- **Instruction**
Revise the lines starting with the line containing "The image size is (846, 433)." and going on through the line containing "The image size is (819, 1456).", changing "red header" to "top banner" and leaving everything else untouched. Return only those lines.

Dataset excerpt

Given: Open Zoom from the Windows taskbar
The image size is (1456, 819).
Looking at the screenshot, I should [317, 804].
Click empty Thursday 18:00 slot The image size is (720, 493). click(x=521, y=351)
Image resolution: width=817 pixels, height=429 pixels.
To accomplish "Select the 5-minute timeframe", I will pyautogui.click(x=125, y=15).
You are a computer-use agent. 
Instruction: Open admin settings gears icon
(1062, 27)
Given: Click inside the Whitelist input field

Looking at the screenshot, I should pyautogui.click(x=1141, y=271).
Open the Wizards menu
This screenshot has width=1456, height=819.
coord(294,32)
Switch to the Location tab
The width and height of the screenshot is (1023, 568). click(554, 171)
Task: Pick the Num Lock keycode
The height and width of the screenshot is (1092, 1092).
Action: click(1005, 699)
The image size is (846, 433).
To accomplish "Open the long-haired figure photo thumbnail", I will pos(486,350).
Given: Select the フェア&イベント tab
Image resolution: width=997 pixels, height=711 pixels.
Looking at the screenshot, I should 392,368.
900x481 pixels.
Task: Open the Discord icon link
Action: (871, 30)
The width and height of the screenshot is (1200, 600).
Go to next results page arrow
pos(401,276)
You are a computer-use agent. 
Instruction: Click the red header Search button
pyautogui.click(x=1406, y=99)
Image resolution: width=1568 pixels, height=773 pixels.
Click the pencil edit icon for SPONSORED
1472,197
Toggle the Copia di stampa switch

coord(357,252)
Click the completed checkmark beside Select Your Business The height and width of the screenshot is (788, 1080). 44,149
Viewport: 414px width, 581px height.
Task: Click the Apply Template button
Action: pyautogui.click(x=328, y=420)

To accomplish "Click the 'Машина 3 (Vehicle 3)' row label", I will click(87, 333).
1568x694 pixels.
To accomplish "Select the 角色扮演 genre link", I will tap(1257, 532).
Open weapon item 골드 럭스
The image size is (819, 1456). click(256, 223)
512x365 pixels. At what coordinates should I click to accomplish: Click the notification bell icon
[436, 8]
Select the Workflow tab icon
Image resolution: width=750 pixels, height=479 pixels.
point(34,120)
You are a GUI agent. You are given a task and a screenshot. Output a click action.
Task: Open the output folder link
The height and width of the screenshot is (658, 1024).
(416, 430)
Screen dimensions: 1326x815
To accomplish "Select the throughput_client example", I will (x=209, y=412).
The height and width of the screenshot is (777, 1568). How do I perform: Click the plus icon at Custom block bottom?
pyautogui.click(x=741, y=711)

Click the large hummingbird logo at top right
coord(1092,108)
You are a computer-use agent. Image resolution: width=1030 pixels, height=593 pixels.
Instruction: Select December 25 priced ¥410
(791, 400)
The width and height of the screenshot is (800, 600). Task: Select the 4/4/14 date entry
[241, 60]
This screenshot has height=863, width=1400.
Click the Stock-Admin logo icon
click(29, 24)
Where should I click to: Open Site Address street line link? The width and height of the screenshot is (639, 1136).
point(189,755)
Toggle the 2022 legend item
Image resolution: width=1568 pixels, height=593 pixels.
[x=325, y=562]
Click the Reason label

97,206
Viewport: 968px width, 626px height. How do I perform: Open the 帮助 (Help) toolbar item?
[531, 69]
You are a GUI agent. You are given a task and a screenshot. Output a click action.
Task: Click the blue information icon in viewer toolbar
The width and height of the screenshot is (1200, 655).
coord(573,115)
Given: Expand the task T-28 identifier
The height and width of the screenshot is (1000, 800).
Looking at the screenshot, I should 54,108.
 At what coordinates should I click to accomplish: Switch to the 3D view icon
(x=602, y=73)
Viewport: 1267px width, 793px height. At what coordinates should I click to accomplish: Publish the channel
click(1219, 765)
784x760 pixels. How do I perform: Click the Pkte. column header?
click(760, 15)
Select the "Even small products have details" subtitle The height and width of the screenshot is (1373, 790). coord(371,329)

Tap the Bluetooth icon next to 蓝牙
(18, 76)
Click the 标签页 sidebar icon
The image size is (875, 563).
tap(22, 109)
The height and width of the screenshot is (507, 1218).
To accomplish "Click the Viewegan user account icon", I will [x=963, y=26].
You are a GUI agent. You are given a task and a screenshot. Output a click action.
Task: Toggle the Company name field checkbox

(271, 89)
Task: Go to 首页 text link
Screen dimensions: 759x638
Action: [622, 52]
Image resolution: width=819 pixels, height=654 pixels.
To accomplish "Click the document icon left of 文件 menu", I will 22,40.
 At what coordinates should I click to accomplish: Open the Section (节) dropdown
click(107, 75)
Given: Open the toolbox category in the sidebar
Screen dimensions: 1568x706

- **Written response**
The image size is (846, 433).
To accomplish "Open the long-haired figure photo thumbnail", I will pos(486,350).
Given: Select the フェア&イベント tab
Image resolution: width=997 pixels, height=711 pixels.
Looking at the screenshot, I should 392,368.
900x481 pixels.
Task: Open the Discord icon link
Action: (871, 30)
The width and height of the screenshot is (1200, 600).
Go to next results page arrow
pos(401,276)
You are a computer-use agent. 
Instruction: Click the top banner Search button
pyautogui.click(x=1406, y=99)
Image resolution: width=1568 pixels, height=773 pixels.
Click the pencil edit icon for SPONSORED
1472,197
Toggle the Copia di stampa switch

coord(357,252)
Click the completed checkmark beside Select Your Business The height and width of the screenshot is (788, 1080). 44,149
Viewport: 414px width, 581px height.
Task: Click the Apply Template button
Action: pyautogui.click(x=328, y=420)

To accomplish "Click the 'Машина 3 (Vehicle 3)' row label", I will click(87, 333).
1568x694 pixels.
To accomplish "Select the 角色扮演 genre link", I will tap(1257, 532).
Open weapon item 골드 럭스
The image size is (819, 1456). click(256, 223)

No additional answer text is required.